Data Still Needed for This Digital Trainer

Close-up Shot Bearded Sportive Man After Workout Session Checks Fitness Results Smartphone.Adult Guy Wearing Sport Tracker Wristband Arm.Training hard inside gym.Horizontal bar background.Blurred.

By John Hand –

The days of guessing are long gone. Caller ID tells us who is on the opposite end of the line, cameras on doorbells let us know who’s knocking and GPS reports where everyone is. The age of information also has revolutionized the basic workout. Fitness trackers can now flag users on many metrics from a workout session and report on a person’s general health.

This boom started about a decade ago when wearable fitness trackers, such as Nike iPod and Fitbit surfaced. Since then, the market for fitness data has exploded, and companies like Apple, Whoop and Garmin all developing their own monitoring devices. By 2016, fitness tracking devices had exploded into a $7.58 billion business in the U.S. alone. By 2028, the U.S. market will grow further to almost $35 billion. At the same time, the global demand for these monitors will be more than three times this amount, touching $120 billion, according to ResearchAndMakets.com.

The surge in demand is the byproduct of different influences, but increased interest in home workouts during the COVID-19 pandemic helped drive both sales and product availability, Fortune Business Insights reported.

There is no shortage of available fitness devices, each putting its twist on how and what metrics it reports. Brands like Whoop only display data through an app accessible on a smartphone, while a Fitbit will send info right to a wristwatch.

The exact data fitness trackers provide also varies by brand.
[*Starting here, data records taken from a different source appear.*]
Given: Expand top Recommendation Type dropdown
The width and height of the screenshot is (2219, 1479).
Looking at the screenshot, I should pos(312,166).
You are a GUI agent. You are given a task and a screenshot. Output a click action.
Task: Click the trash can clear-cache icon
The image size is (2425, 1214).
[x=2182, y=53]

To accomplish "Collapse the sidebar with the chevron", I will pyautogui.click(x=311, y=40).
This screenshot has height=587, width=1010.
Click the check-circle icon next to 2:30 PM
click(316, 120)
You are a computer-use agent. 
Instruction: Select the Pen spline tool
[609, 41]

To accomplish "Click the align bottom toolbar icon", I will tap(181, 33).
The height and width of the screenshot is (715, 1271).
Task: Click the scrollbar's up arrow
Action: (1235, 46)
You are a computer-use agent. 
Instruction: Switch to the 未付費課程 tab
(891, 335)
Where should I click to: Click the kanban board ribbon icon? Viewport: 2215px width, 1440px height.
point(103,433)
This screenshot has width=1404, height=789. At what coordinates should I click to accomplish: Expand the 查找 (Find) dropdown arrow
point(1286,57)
SI Showcase reported that

the Whoop Strap 4.0 delivers information on everything from blood oxygen levels to skin temperature and heart rates. Other devices like the Fitbit Charge 4 give more insight into sleep and stress levels. The report also noted that fitness monitors even come in the form of a water bottle, albeit a smart one. HidrateSpark, for example, created a container that encourages users to hydrate properly by alerting them when it is time to drink water.

Data aside, these devices are often seen as digital trainers. In effect, personal motivational mechanisms to get people off their duffs and work up an increasing sweat. This is probably where trackers are most beneficial, according to a report in The American Journal of Medicine. These digital nudges can be as simple as encouraging users to reach a step goal or reminding them to get up from sitting too long at a desk. Some brands, such as Garmin, allow users to share data or create fun ways to track and compare fitness levels with other users.

Encouraging activity is beneficial, but whether fitness monitors help users get into better shape is still up for debate.

One reported problem is that the data monitor supply can be faulty. A study cited in the National Library of Medicine found that fitness monitoring devices may overestimate sleep and underestimate awake time. This study concluded the most accurate way to get sleep reading is through a sleep lab. Another research project reported that chest monitors were more accurate than wrist fitness trackers when reading heart rates.

The American Journal of Medicine report put an even bigger damper on the overall health impact of these monitors. It notes there is little evidence to suggest that they help fight chronic heart disease issues or even directly help users lose weight.

“Wearable devices play a role as a facilitator in motivating and accelerating physical activity, but current data do not suggest other consistent health benefits,” it explained.

Reasons for purchasing a monitor differ from person to person. Some want to record the impacts of workouts; others want to be motivated or reminded to get moving. Then some users hope these devices will improve sleep or reduce stress. Are they effective? Depends. What’s undeniable is that they add to the growing wealth of information on personal health.